[Exercise brief]
Exact copy, no pictures: return all the data below as written.

[Dataset entries]
- Opening Delimiter -

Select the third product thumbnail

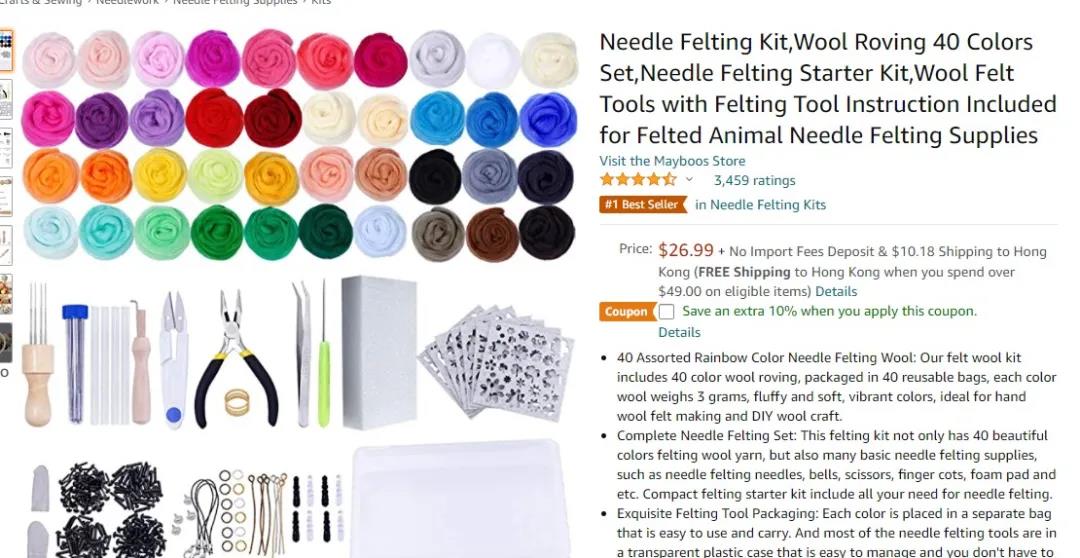tap(6, 147)
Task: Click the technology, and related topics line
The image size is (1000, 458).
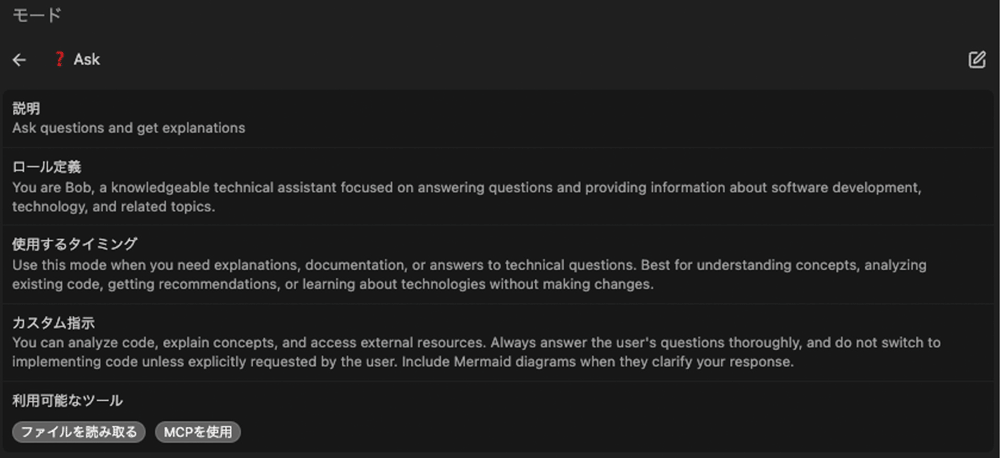Action: tap(114, 207)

- Closing Delimiter -

[Answer to this task]
Select the third product thumbnail

tap(6, 147)
Task: Click the technology, and related topics line
The image size is (1000, 458).
Action: tap(114, 207)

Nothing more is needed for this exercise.